PASSAGE PROVIDED »
# Financial Professional - looking to move to Dubai



## Ricardo (Feb 27, 2008)

Hi Everyone,

This is my first time on the site.

My husband and I with our young son are looking to relocate to Dubai. My husband holds the Diploma in Financial Planning. He can also advise on Mortgages, Equity Release and Long Term Care.

Can anyone advise on what he could expect ie salary, benefits etc. He has been in the Financial Services industry for 12 yrs.

Any info you can provide is much appreciated.

Thanks


----------



## Geordie Armani (Jan 24, 2008)

Elphaba will advise, should be on later.


----------



## Ricardo (Feb 27, 2008)

Ok, thanks for that.


----------



## Elphaba (Jan 24, 2008)

As I have mentioned on previous threads, jobs as financial advisors are generally commission only. Equity release and long term care plans (such as in the UK) do not exist in Dubai.

There are a number of financial advisory companies, although only a handful are, in my opinion, any good.

I have to query why after 12 years your husband has just a basic qualification. Not trying to be unkind, but I would have expected rather more qualifications and a wider product knowledge after that length of time.

If he is interests in dealing with mortgages only his only option would be to work for a bank or one of the handful of mortgage brokers, although broking is generally commission only. Another alternative is to seek a role with an offshore insurance company.

Financial servies in the UAE is in its infancy. Many of us are trying to raise standards, but it is a job for someone who can obtain their own clients, knows what they are doing and is self-motivated.


----------



## Ricardo (Feb 27, 2008)

Hi Elphaba,

Thanks for your note.

The diploma in Financial Planning is the new equivalent of the first level of the old style AFPC (MLIA dip?), my husband is currently working towards Chartered Financial Planning status (full AFPC). Wouldn't really be interested in advising on Mortgages but qualified to do so.

He is currently a Technical Consultant for an Offshore Life Company, however purely focused on UK biz (ie trouble shooter, technical expert for IFA's, client scenarios etc). He is now looking to widen his experience.

Can you recommend any Offshore Insurance Companies who you think would be worth contacting?

Many thanks


----------



## Elphaba (Jan 24, 2008)

Ah - I see. I never remember what the new exams are called - I gained by AFPC some 12 years ago! 

Is he looking to work as an IFA? If so, I might be interested. Position is commission only though.

If he wants to work for an insurance company - try Royal Skandia, Friends Provident International and Zurich.


----------



## Ricardo (Feb 27, 2008)

Thanks for the info, however would need guaranteed basic plus commission / benefits package to start with, until I can get established.

Already know these companies, as I used to work for one of them....

Do you know of any private banks that may have relationship manager type positions?

If not, no worries.


Kind regards


----------



## Elphaba (Jan 24, 2008)

GIVEN INSTRUCTION 1 »
In the records below, repeat exactly the stretch from the line containing "You are a computer-use agent. 1198x614" through the line containing "Action: coord(823,231)", both included, and nothing else.

DATA SECTION »
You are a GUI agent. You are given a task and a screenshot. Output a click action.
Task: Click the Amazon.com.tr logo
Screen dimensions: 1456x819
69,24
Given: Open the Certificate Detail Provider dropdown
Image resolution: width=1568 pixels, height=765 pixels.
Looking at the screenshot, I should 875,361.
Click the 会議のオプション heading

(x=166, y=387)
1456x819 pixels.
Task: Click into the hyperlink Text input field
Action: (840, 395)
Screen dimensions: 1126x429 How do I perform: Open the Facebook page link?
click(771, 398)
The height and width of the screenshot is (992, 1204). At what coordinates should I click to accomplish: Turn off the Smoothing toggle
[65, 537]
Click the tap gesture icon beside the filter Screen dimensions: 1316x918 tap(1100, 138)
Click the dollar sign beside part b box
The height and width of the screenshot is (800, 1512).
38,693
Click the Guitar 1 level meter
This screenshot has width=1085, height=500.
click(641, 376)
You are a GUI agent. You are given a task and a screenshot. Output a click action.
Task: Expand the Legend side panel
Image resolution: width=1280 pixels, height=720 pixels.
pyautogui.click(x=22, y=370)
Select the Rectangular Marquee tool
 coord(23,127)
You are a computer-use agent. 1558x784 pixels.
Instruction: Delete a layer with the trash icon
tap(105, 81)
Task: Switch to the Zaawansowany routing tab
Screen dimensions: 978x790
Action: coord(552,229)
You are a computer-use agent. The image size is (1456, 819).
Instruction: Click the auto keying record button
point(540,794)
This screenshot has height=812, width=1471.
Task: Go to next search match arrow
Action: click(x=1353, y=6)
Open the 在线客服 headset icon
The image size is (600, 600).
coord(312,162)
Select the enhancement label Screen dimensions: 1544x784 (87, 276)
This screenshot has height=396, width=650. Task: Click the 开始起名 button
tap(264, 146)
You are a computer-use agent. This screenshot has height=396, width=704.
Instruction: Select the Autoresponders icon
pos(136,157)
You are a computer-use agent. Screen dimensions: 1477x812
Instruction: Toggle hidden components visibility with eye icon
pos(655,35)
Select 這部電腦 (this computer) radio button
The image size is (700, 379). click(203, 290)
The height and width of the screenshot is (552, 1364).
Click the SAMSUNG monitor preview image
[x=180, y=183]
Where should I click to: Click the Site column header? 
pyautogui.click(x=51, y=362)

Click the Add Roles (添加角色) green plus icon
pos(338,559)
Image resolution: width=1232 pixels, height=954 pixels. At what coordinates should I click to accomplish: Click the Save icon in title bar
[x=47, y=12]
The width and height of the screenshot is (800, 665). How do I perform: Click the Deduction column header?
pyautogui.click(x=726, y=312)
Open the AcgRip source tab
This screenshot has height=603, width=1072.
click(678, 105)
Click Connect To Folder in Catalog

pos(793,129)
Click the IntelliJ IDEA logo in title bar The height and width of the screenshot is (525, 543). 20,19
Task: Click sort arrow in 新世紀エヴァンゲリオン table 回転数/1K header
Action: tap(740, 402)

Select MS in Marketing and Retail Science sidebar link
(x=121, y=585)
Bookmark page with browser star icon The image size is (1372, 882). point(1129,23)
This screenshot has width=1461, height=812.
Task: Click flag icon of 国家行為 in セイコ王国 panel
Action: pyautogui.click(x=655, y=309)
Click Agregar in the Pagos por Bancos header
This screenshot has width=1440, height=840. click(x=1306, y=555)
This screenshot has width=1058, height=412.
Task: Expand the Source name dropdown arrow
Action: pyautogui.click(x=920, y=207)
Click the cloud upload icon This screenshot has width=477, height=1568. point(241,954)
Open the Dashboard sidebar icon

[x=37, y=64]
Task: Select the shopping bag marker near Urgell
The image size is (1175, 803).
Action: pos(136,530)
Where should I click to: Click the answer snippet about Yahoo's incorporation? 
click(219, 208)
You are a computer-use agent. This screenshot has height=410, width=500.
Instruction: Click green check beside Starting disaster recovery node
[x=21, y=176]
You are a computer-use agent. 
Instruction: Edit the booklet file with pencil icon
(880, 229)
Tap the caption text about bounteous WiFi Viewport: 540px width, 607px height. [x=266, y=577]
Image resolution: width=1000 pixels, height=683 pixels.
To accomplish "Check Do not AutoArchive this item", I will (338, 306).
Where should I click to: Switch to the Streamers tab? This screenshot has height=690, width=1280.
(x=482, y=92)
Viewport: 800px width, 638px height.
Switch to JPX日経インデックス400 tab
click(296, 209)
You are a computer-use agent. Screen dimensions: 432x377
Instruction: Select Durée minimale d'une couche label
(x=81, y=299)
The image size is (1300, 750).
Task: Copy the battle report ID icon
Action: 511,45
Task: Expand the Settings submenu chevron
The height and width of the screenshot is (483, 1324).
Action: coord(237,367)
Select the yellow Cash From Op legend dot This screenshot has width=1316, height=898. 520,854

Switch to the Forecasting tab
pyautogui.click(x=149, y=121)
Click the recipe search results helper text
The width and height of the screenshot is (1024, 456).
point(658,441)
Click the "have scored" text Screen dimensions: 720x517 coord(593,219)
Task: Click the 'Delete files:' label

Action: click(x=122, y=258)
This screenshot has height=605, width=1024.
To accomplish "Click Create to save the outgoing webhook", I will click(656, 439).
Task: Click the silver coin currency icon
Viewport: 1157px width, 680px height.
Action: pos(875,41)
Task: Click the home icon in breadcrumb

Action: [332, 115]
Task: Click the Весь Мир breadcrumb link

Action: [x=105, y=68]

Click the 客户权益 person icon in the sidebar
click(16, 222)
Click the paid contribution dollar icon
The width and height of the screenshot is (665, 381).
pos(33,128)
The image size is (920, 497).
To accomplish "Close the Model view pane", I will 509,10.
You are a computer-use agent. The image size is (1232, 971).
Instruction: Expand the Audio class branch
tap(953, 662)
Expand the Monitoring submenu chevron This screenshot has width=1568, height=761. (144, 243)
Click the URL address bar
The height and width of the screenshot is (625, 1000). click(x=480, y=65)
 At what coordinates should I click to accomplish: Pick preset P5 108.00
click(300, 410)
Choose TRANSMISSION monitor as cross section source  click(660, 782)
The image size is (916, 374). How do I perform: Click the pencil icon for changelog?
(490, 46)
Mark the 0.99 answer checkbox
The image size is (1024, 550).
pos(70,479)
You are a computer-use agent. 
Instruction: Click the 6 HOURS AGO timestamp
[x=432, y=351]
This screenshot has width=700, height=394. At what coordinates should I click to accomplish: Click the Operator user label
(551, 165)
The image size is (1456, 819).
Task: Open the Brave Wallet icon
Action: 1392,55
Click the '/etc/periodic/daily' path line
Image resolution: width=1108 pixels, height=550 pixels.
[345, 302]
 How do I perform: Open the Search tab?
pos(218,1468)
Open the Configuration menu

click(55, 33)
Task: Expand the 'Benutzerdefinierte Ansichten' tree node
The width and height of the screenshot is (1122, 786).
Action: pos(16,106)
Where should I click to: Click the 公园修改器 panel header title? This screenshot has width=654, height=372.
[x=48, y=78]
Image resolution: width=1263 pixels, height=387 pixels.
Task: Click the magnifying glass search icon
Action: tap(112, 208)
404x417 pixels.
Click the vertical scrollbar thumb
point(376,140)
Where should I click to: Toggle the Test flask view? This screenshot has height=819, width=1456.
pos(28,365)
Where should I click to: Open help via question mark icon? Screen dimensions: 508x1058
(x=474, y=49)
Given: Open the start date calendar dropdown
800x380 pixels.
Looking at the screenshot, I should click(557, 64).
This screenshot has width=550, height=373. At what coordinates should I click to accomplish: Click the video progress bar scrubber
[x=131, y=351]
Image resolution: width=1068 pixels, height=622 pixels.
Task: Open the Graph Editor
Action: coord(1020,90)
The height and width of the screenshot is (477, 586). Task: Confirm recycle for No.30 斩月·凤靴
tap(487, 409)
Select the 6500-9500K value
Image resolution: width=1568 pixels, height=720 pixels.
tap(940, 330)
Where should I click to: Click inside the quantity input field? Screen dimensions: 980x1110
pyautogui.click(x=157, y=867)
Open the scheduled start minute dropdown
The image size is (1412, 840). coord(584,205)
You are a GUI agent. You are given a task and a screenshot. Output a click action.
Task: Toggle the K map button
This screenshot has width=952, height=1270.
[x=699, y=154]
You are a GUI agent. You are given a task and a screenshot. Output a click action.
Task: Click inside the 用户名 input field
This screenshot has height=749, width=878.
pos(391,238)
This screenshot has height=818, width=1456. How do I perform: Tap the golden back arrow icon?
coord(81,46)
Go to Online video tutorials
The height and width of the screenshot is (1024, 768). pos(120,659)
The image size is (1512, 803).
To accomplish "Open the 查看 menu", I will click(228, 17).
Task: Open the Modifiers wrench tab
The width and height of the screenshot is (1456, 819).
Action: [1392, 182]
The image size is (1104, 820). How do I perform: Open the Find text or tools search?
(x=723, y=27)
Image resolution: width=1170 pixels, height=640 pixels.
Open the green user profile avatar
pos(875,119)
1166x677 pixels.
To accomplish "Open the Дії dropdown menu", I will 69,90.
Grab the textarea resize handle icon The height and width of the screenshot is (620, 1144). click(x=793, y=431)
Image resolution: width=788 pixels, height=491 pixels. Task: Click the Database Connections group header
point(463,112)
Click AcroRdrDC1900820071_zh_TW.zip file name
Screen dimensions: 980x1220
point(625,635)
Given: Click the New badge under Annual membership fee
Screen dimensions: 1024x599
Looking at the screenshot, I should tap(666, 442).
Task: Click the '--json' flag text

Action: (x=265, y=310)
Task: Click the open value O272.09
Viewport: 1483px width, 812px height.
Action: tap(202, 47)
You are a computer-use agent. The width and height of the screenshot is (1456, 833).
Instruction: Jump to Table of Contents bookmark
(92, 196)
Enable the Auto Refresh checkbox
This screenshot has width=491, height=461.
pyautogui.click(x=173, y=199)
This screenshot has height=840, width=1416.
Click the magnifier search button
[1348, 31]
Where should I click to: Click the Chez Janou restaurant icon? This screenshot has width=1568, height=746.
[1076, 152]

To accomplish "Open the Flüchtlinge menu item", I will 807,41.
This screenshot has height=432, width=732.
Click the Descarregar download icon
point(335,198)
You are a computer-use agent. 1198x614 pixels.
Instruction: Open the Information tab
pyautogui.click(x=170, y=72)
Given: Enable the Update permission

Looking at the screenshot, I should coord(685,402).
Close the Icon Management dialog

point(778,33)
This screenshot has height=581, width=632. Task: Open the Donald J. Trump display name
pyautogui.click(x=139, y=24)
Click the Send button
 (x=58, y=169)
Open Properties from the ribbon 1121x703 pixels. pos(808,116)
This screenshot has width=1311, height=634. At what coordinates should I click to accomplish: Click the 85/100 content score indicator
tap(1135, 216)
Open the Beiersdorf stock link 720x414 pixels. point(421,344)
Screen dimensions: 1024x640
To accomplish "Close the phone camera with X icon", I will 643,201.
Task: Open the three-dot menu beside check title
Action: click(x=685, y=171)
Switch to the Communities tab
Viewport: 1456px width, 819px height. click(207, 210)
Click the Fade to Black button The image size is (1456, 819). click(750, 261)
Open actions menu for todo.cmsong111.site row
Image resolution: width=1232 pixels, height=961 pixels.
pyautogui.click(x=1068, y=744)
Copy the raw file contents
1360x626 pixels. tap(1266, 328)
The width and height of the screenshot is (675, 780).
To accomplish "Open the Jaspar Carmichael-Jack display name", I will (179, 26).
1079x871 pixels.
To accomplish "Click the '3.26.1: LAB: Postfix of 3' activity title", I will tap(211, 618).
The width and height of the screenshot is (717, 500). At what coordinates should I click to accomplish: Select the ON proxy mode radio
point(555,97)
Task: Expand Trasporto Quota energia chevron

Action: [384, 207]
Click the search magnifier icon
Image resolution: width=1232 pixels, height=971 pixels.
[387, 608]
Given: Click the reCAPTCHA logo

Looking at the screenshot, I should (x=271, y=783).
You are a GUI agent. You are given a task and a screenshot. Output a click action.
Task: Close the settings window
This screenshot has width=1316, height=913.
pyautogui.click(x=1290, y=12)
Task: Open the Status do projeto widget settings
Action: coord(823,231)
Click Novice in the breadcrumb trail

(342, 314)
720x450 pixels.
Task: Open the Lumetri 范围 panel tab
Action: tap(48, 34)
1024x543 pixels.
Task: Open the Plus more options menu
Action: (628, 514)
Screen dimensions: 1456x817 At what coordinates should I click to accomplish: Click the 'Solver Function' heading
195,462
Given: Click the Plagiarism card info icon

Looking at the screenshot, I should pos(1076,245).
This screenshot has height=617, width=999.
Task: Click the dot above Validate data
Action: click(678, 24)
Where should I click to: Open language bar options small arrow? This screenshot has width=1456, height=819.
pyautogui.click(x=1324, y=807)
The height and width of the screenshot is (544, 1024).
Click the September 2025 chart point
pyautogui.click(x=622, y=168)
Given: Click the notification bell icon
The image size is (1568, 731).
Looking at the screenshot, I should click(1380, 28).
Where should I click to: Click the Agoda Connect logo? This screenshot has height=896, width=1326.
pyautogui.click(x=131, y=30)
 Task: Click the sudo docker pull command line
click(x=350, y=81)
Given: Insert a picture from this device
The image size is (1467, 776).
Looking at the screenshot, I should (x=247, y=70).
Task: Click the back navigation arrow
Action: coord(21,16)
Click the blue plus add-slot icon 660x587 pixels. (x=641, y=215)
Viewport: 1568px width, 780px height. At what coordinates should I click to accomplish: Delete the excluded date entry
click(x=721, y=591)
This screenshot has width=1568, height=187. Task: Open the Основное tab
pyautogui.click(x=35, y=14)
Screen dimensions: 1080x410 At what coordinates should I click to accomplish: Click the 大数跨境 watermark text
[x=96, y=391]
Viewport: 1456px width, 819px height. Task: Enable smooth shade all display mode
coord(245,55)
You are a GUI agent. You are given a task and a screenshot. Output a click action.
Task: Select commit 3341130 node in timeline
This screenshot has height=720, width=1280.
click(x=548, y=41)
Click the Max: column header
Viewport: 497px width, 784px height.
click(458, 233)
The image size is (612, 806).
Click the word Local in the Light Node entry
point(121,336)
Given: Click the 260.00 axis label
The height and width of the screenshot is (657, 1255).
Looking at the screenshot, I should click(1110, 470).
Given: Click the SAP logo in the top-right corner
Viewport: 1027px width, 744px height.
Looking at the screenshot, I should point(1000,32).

GIVEN INSTRUCTION 2 »
Duplicate word for word the stretch of the Dubai relocation thread above from "As I have mentioned" through "exist in Dubai.".

EXERCISE OUTPUT 1 »
You are a computer-use agent. 1198x614 pixels.
Instruction: Open the Information tab
pyautogui.click(x=170, y=72)
Given: Enable the Update permission

Looking at the screenshot, I should coord(685,402).
Close the Icon Management dialog

point(778,33)
This screenshot has height=581, width=632. Task: Open the Donald J. Trump display name
pyautogui.click(x=139, y=24)
Click the Send button
 (x=58, y=169)
Open Properties from the ribbon 1121x703 pixels. pos(808,116)
This screenshot has width=1311, height=634. At what coordinates should I click to accomplish: Click the 85/100 content score indicator
tap(1135, 216)
Open the Beiersdorf stock link 720x414 pixels. point(421,344)
Screen dimensions: 1024x640
To accomplish "Close the phone camera with X icon", I will 643,201.
Task: Open the three-dot menu beside check title
Action: click(x=685, y=171)
Switch to the Communities tab
Viewport: 1456px width, 819px height. click(207, 210)
Click the Fade to Black button The image size is (1456, 819). click(750, 261)
Open actions menu for todo.cmsong111.site row
Image resolution: width=1232 pixels, height=961 pixels.
pyautogui.click(x=1068, y=744)
Copy the raw file contents
1360x626 pixels. tap(1266, 328)
The width and height of the screenshot is (675, 780).
To accomplish "Open the Jaspar Carmichael-Jack display name", I will (179, 26).
1079x871 pixels.
To accomplish "Click the '3.26.1: LAB: Postfix of 3' activity title", I will tap(211, 618).
The width and height of the screenshot is (717, 500). At what coordinates should I click to accomplish: Select the ON proxy mode radio
point(555,97)
Task: Expand Trasporto Quota energia chevron

Action: [384, 207]
Click the search magnifier icon
Image resolution: width=1232 pixels, height=971 pixels.
[387, 608]
Given: Click the reCAPTCHA logo

Looking at the screenshot, I should (x=271, y=783).
You are a GUI agent. You are given a task and a screenshot. Output a click action.
Task: Close the settings window
This screenshot has width=1316, height=913.
pyautogui.click(x=1290, y=12)
Task: Open the Status do projeto widget settings
Action: coord(823,231)

EXERCISE OUTPUT 2 »
As I have mentioned on previous threads, jobs as financial advisors are generally commission only. Equity release and long term care plans (such as in the UK) do not exist in Dubai.